Entries drawn from a collection:
.....
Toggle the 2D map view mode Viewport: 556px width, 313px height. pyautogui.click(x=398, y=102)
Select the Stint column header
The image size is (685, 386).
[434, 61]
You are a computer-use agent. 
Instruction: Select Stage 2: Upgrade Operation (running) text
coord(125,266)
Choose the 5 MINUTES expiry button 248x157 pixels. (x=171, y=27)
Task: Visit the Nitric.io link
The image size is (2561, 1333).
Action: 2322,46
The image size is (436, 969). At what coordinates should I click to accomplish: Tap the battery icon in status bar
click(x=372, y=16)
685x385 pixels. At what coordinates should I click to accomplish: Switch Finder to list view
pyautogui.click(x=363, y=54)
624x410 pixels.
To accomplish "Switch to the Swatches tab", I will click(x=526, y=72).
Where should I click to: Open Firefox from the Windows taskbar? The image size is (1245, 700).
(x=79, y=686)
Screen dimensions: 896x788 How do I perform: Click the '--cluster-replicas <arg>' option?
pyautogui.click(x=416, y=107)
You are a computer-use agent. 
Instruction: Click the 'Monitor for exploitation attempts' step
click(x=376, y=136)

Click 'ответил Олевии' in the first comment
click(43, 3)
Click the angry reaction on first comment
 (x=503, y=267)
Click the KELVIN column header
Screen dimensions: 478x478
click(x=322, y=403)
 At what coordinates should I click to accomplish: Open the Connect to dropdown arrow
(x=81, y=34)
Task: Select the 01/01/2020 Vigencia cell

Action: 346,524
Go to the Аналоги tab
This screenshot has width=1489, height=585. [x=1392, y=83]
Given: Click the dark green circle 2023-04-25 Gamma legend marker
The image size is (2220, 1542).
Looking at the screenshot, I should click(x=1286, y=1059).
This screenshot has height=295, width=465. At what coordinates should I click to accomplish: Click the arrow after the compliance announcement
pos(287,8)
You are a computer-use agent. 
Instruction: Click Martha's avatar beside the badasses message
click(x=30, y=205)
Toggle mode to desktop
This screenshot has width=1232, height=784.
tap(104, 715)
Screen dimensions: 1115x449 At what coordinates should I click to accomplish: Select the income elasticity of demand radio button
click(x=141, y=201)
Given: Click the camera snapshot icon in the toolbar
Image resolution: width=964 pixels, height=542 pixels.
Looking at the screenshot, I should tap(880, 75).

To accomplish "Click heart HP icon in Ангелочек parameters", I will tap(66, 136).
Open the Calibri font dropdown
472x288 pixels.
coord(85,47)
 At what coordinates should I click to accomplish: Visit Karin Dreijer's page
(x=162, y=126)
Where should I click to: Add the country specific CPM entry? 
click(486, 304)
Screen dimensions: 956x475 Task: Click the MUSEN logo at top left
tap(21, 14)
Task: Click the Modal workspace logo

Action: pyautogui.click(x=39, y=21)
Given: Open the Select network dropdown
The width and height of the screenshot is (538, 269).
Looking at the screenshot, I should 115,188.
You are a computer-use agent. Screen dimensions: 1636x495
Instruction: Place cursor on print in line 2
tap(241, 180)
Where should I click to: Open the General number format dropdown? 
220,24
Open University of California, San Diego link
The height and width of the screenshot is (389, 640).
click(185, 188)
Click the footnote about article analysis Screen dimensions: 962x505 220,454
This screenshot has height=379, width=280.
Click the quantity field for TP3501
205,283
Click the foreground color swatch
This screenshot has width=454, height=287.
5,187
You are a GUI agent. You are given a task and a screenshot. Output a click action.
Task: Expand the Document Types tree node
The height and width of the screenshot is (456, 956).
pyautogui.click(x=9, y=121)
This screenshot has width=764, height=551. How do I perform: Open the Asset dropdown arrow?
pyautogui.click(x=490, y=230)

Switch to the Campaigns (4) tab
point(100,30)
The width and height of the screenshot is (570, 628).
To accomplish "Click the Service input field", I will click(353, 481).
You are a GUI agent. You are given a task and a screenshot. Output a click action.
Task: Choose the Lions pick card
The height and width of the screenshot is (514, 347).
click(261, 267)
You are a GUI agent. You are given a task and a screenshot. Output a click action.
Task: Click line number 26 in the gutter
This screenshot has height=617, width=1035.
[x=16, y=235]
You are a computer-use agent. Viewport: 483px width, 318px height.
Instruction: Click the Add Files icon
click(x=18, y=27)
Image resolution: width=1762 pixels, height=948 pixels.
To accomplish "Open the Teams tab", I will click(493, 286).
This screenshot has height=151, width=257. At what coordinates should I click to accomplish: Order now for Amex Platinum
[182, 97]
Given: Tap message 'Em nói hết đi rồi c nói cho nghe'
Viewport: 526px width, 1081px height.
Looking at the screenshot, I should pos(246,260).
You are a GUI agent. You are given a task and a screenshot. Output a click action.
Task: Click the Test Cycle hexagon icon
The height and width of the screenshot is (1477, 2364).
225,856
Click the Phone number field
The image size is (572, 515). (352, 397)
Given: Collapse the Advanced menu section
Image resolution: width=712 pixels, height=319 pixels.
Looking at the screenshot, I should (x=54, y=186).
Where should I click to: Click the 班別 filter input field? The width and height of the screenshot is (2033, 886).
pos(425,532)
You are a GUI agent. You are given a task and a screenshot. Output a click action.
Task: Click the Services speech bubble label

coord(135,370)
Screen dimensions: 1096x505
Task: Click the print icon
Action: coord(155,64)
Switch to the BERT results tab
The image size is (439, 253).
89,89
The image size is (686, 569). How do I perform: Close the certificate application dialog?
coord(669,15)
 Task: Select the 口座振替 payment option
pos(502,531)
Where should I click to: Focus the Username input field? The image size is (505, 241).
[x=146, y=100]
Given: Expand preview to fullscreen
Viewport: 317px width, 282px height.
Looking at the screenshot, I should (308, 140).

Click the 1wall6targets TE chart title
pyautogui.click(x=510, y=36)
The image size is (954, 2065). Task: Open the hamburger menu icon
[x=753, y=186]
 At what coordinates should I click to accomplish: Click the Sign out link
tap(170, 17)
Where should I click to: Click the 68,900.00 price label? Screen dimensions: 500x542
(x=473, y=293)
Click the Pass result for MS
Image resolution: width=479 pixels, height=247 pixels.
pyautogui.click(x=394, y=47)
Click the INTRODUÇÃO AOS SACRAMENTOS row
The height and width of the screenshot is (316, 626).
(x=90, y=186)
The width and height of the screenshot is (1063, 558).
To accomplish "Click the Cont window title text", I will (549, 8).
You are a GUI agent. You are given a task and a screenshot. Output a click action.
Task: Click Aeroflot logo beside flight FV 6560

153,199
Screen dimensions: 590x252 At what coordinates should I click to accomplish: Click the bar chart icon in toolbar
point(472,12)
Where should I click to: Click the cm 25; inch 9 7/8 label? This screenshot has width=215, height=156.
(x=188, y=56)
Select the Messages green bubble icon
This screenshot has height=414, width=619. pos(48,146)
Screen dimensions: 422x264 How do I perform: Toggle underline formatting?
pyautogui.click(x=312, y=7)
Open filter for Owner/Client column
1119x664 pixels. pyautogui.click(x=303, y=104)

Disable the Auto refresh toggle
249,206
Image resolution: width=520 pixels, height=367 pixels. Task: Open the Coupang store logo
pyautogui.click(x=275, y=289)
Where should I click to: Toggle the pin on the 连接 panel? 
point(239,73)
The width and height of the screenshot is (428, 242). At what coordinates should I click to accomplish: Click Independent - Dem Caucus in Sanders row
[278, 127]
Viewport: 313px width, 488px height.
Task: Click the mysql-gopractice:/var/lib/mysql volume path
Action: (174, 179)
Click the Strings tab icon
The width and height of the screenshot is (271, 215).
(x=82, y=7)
.....
(YOUR TASK)
Lay out the lines of the material as a Markdown table with the columns Number and Line, starting at the line that contains "Where should I click to: Toggle" and ending with the final line of the material. Leave out any blank lines.

(WRITTEN RESPONSE)
| Number | Line |
|---|---|
| 1 | Where should I click to: Toggle the pin on the 连接 panel?  |
| 2 | point(239,73) |
| 3 | The width and height of the screenshot is (428, 242). At what coordinates should I click to accomplish: Click Independent - Dem Caucus in Sanders row |
| 4 | [278, 127] |
| 5 | Viewport: 313px width, 488px height. |
| 6 | Task: Click the mysql-gopractice:/var/lib/mysql volume path |
| 7 | Action: (174, 179) |
| 8 | Click the Strings tab icon |
| 9 | The width and height of the screenshot is (271, 215). |
| 10 | (x=82, y=7) |